Rechte von Kindern und Eltern an Schulen

Mit der Schulpflicht greift der Staat für mindestens neun Jahre erheblich in die Rechte seiner Bürger ein. Welche Rechte haben Kinder und Eltern an Schulen eigentlich? Wie sind die rechtlichen Aspekte der Schulbeziehungen?

Dr. Christiane Wegricht

Das deutsche Schulwesen, das bundesverfassungsrechtlich in Art. 7 GG seine Grundlage findet, dürfte im 20. Jahrhundert zu den umstrittensten Materien überhaupt gehört haben (vgl. Boysen, in: Münch/Kunig, GG, Art. 7 Rn. 1). Dies verwundert nicht, unter anderem schon deshalb, weil die Bundesländer mit der Schulpflicht für mindestens neun Jahre empfindlich in die Rechte ihrer Bürger eingreifen. Welche Rechte haben Kinder und Eltern gegenüber der Schule, die – wie z. B. auch das Bundesverwaltungsgericht erkennt − »tiefgreifenden Einfluß auf die ganze Persönlichkeitsentwicklung des Schülers nimmt« (BVerwGE 79, 301)? Nach einer kurzen rechtlichen Einführung über die Grundlagen werden Fragen zu den Hausaufgaben, zu Klassenfahrten und Pausenregelungen in den Blick genommen.
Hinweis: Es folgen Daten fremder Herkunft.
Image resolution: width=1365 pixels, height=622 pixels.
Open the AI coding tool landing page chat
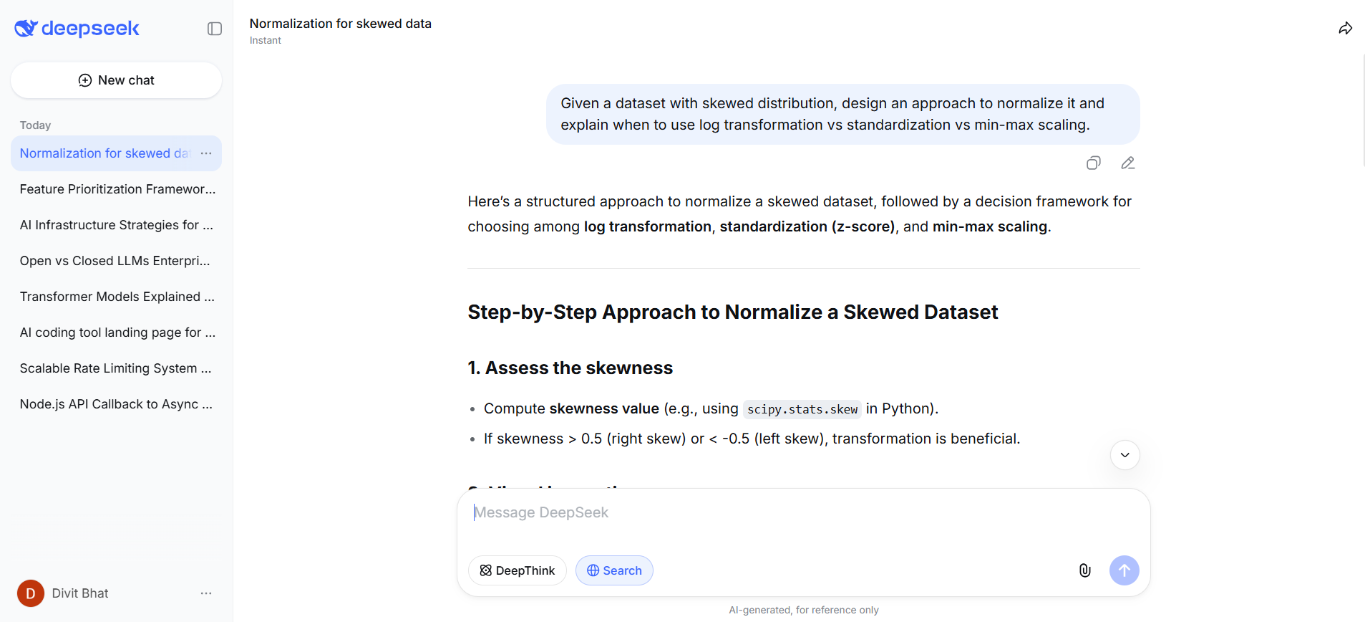[117, 332]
Aufgrund der föderalistischen Aufteilung gemäß Art. 30 GG liegt die Gestaltung des Schulwesens in den Händen der Bundesländer, welche ausnahmslos die Schulpflicht in ihren Verfassungen und/oder Schulgesetzen verankert haben. Aus dem Grundgesetz geht eine solche Schulpflicht nicht hervor, wenngleich in der rechtswissenschaftlichen Literatur und Rechtsprechung diese Ansicht teilweise vertreten und dabei aus dem staatlichen Erziehungsauftrag des Art. 7 Abs. 1 GG gefolgert wird (vgl. Beaucamp, DVBl. 2009, 220 ff.). Der Internationale Pakt über wirtschaftliche, soziale und kulturelle Rechte sieht in Art. 13 lediglich eine Grundschulpflicht vor, deren Einhaltung in anderen Ländern freilich längst nicht in der Strenge durchgesetzt wird, wie in Deutschland (vgl. Edel, unerzogen Magazin 3/08, 14 ff.). Die Länder könnten die darüber hinausgehende, weiterführende Schulpflicht also theoretisch sogar abschaffen. Momentan ist dies aber von keinem Land in Aussicht gestellt, so dass jeder diese Ausgangsposition zunächst hinnehmen – oder sich im Rahmen der demokratischen Möglichkeiten auf den Weg zu Veränderungen machen muss.